Implementing
Cascading Shutdown Scripts
Owen Becker
Power issues are a fact of life in modern datacenters. Despite
people's best intentions, PDUs fail, backup generators have shorter
life spans than are needed, and electrical contractors don't always
follow the plans that have been so carefully laid out. Thus, systems
administrators face the possibility of a frantic call saying that
the main power just died and the systems will have to be shut down
before the generators fail. In this article, I'll describe the steps
taken to help address this eventuality.
Background
Our environment consists of six IBM p660s and one IBM p550 running
AIX. We also employ two generic Linux Web servers and two Data Direct
Networks SANs managing more than 100 TB of drive space. Each server
communicates with the SAN via a Fibre link to a Brocade switch.
In addition to a local file system running from the SAN, each production
box mounts a set of fairly large NFS exports from the central production
server. The application we support is responsible for archiving
and delivering data from NOAA's GOES and POES weather satellites.
We are also currently in the process of ingesting more than 180
TB of historical archives for eventual distribution via the Web.
At a weekly branch meeting, I was given notice that a major restructuring
of the electrical subsystems was about to occur. It was scheduled
to be done in several phases, the last being an upgrade to the generators
that would increase our operating time from around 1.5 to 3.0 hours.

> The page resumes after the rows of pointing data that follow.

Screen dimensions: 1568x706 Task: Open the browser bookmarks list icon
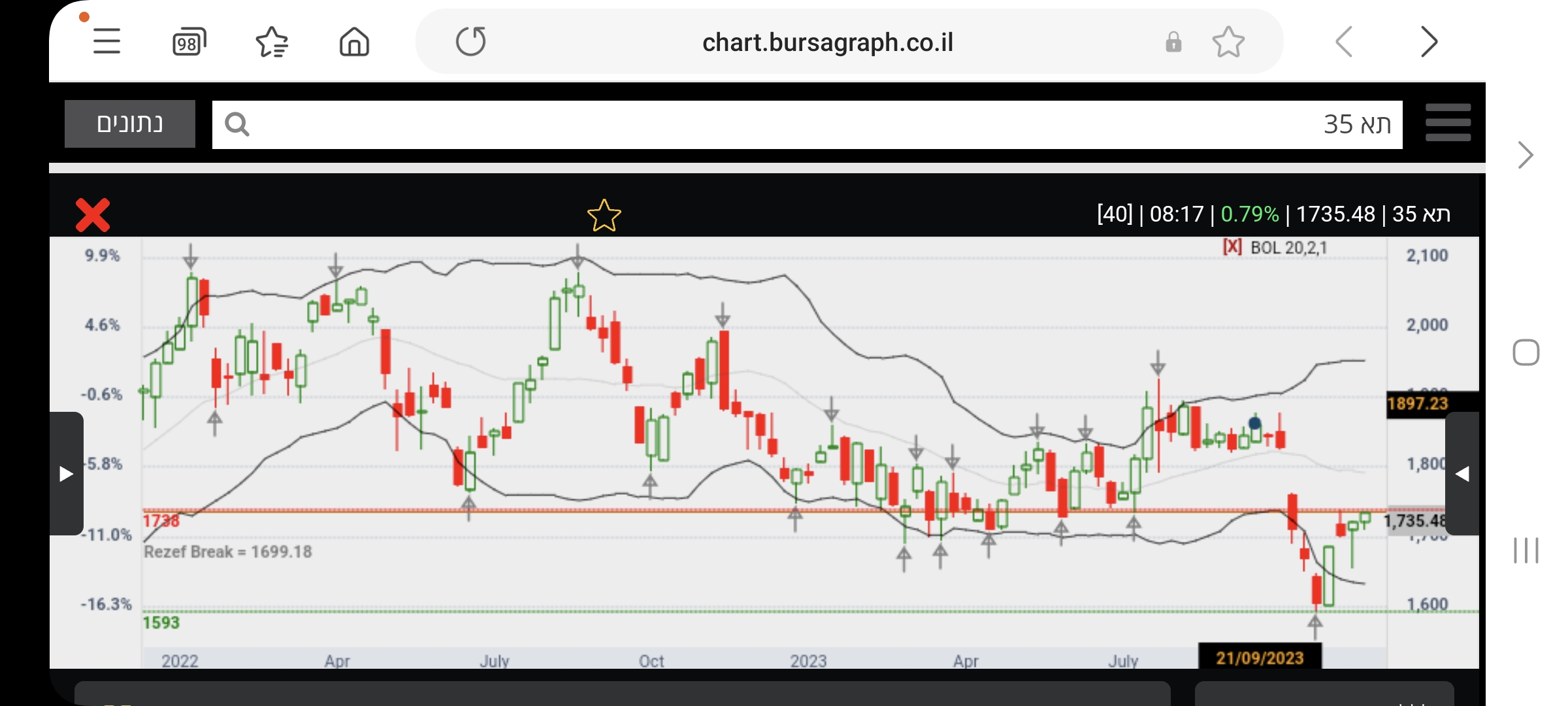pos(272,42)
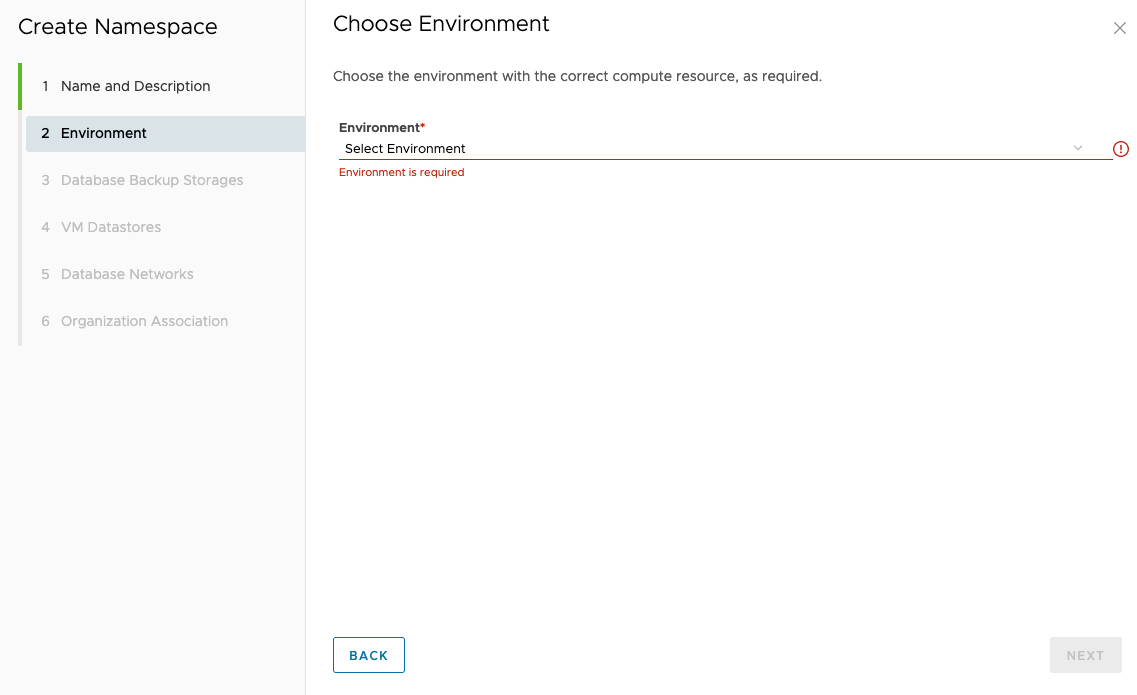Click the BACK button
Image resolution: width=1137 pixels, height=695 pixels.
368,655
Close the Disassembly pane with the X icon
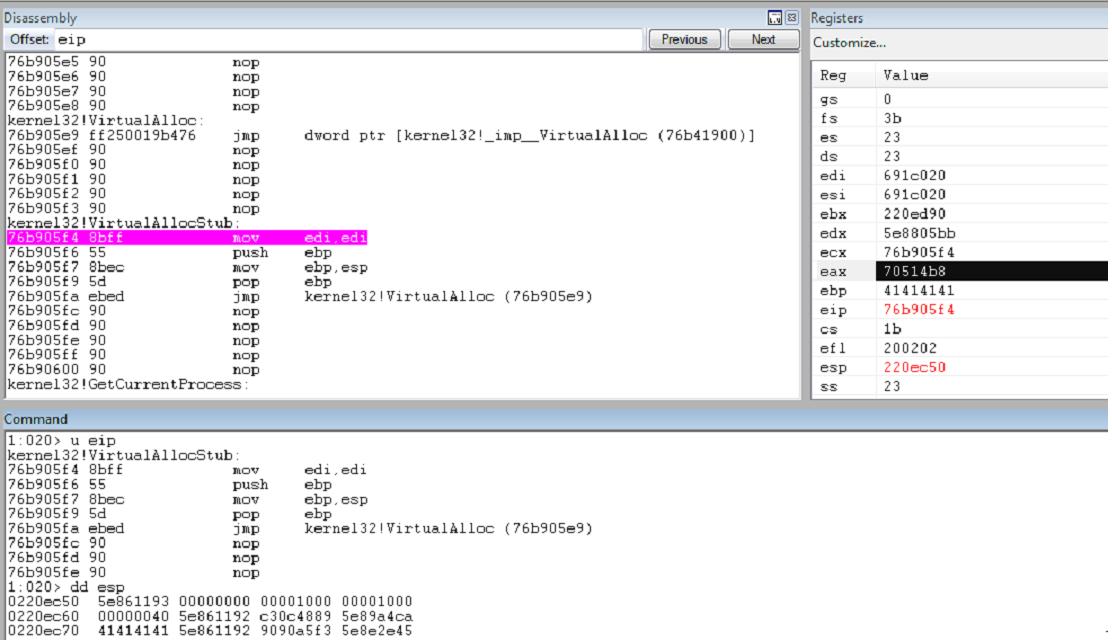 (x=791, y=18)
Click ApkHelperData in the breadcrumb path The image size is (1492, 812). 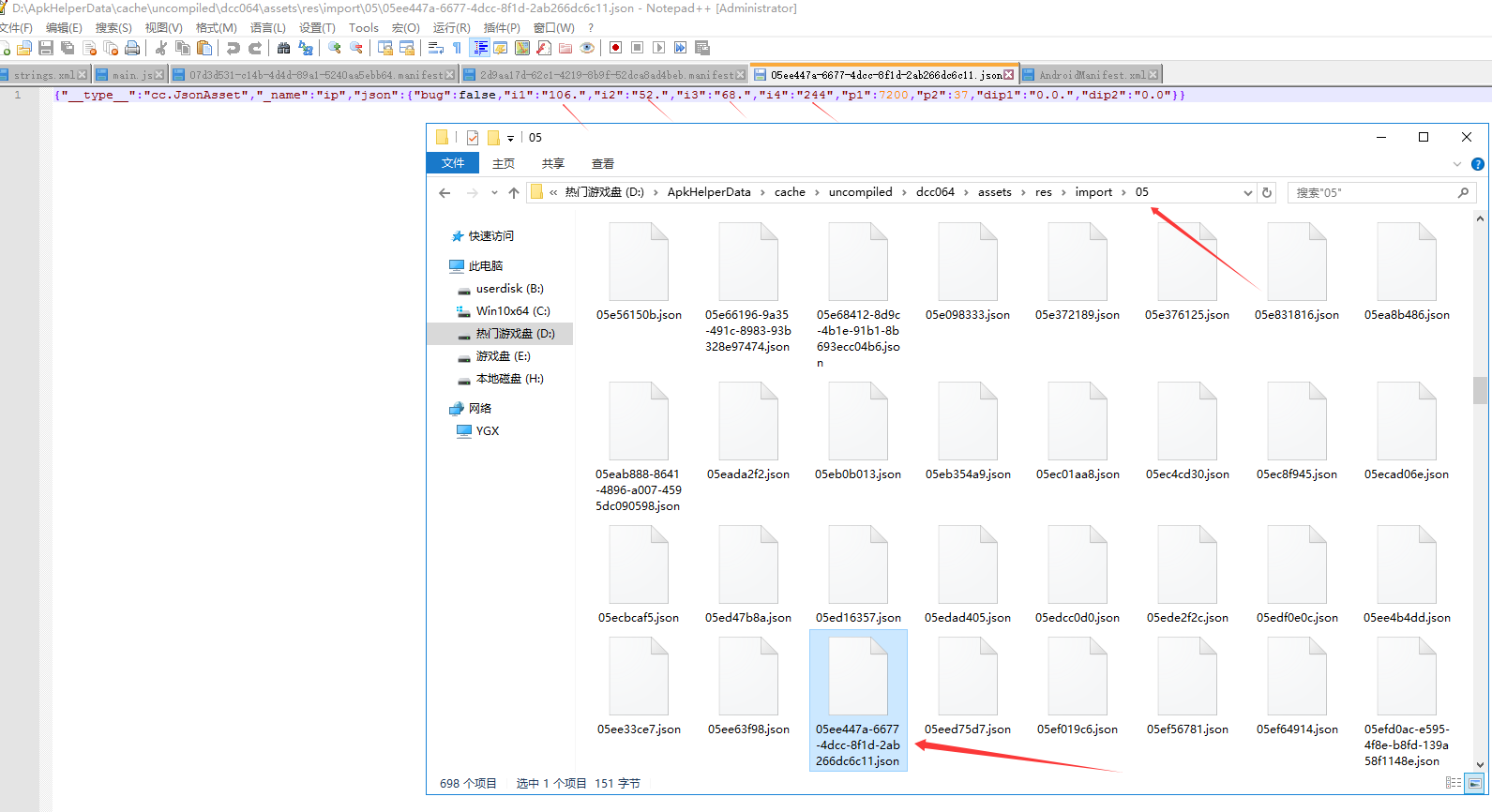point(708,192)
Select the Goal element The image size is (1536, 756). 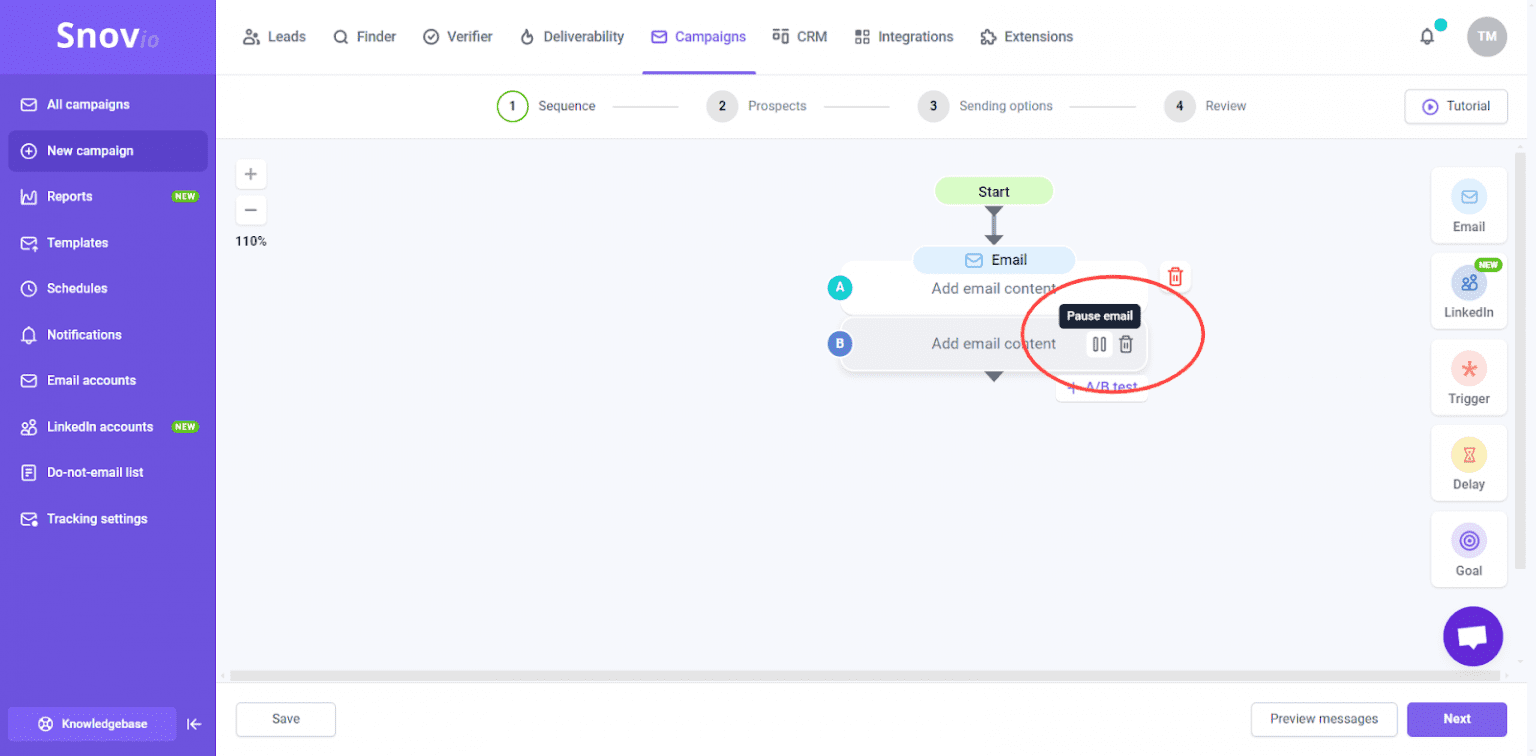[1468, 548]
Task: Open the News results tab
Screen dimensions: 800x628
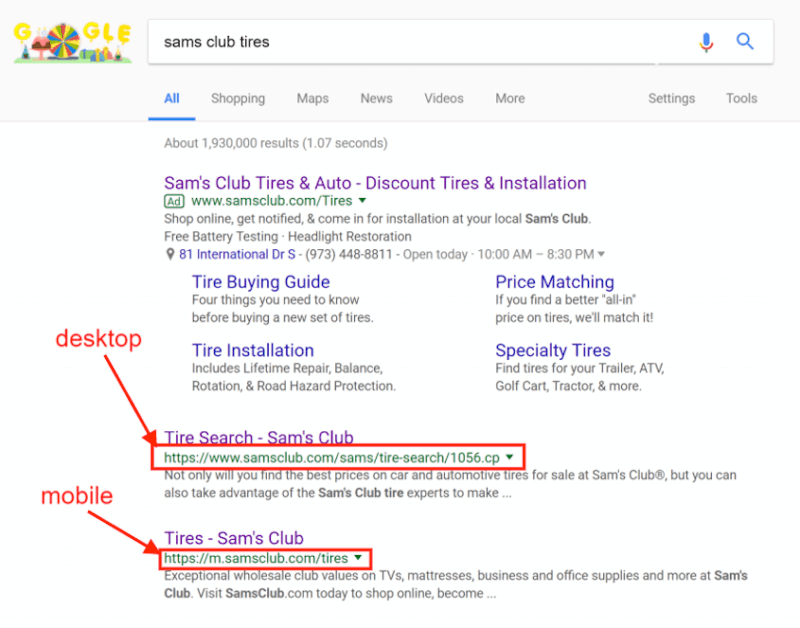Action: pos(377,98)
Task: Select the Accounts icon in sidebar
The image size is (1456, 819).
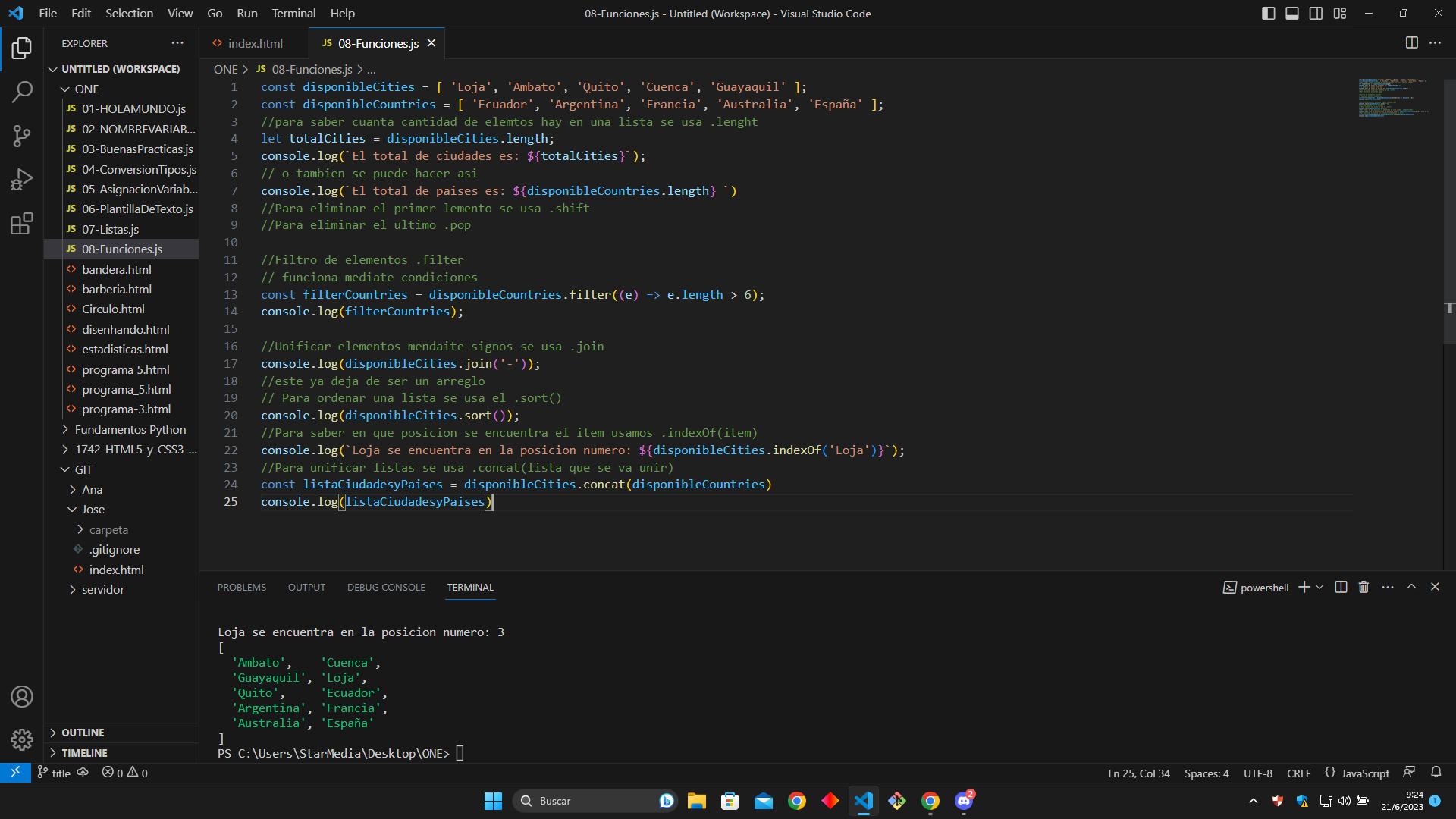Action: 22,698
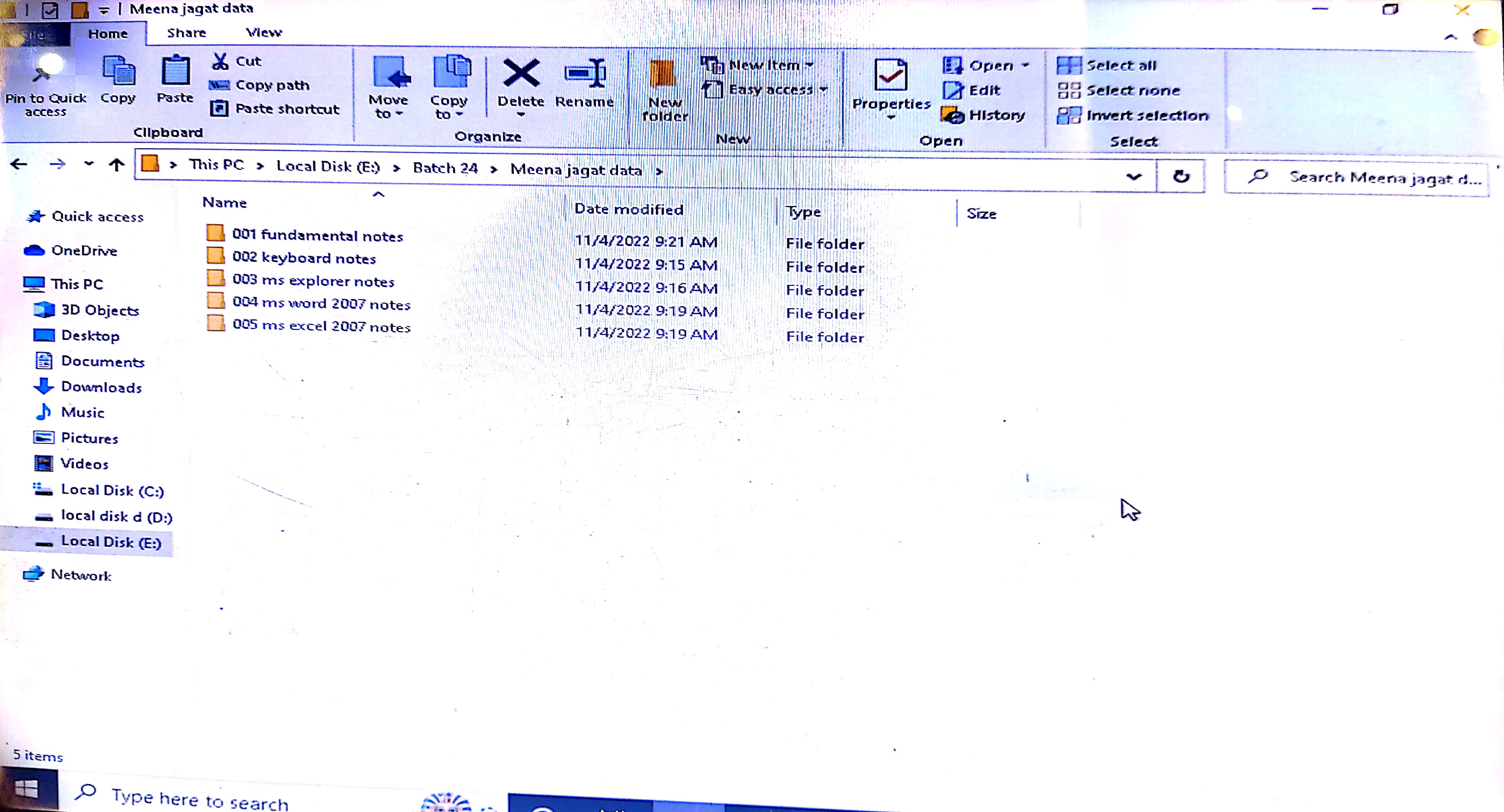The width and height of the screenshot is (1504, 812).
Task: Expand the address bar history dropdown
Action: click(x=1133, y=176)
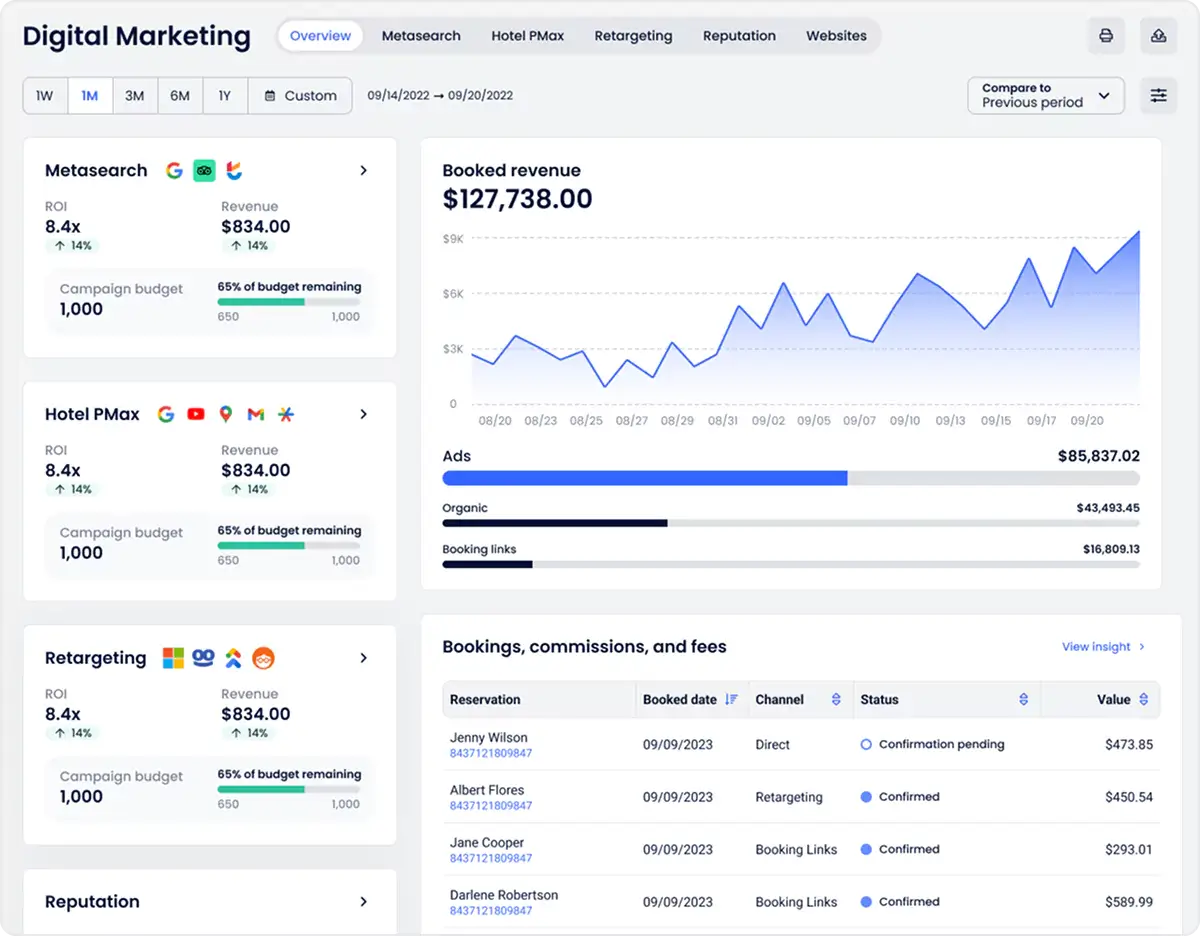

Most of the work was planned for off-peak hours, which, for us,
meant Saturday mornings. Faced with the loss of my normal cartoon
intake and mild paranoia about power stability, I decided to make
my life easier and write a set of scripts to automate the shutdown
of the network.
My primary purpose in writing these scripts was to enable the
console operators to shut down the machines without needing specific
details regarding the infrastructure. Ultimately, I wanted them
to be able to address a situation in which both of the systems administrators
were either unreachable or did not have adequate network access
to execute a shutdown; in addition, the operators should not need
any further access.
I will attempt to keep these instructions as generic as possible.
For sake of clarity, I've replaced actual hostnames with either
prod[n], test[n], or web[n]. By design the scripts are simple, and
although tested only on AIX and Linux, they should be easily portable
to other Unix-like systems.
The cascading shutdown procedure consists of two scripts. The
first is called shutdown_group.sh, which resides on a central server
known as the master console. The choice of the master console is
somewhat flexible. We chose prod1, since by virtue of being the
central NFS server, it should be shut down last. The script connects
to the client systems via SSH and initiates the cascading shutdown.
The shutdown_group.sh script also handles dependency ordering. The
second script, called sysdown.sh, acts as a basic wrapper to the
shutdown binary. The script also echoes the hostname for later redirection
to a log file.
Implementation
To begin, create a user named "sysdown" on each of the servers
that needs to be brought down. On default installations of AIX,
/usr/sbin/shutdown is owned by the shutdown group, and accordingly,
we need to add sysdown as a member. With the exception of the master
console, sysdown's shell is set to sysdown.sh. This provides the
console operators with a way to bring down individual machines without
taking down the entire group. On the master console, the sysdown
user runs /bin/sh. Here is an extraction from /etc/passwd:
sysdown:!:204:1:Shutdown User:/home/sysdown:/usr/local/sbin/sysdown.sh
The sysdown.sh script is deliberately bare bones. It only contains
an echo announcing the hostname and a call to the shutdown binary.
Here is the sysdown.sh script:
#!/bin/sh
echo "$HOSTNAME is shutting down at `date`"
echo "..." echo
echo shutdown -F
At this point, the shutdown command is echoed and the echo
should be removed after testing. Users tend to get peevish when, during
deployment, servers go down unannounced. For each system to be shut
down, place sysdown.sh in /usr/local/sbin and change the group ownership
to shutdown. Next, set up the SSH keys. Log on to the master console
as sysdown and execute the following:
[prod1] [~] $ ssh-keygen -t dsa
Generating public/private dsa key pair.
Enter file in which to save the key (/home/sysdown/.ssh/id_dsa):
Enter passphrase (empty for no passphrase): (Just hit return)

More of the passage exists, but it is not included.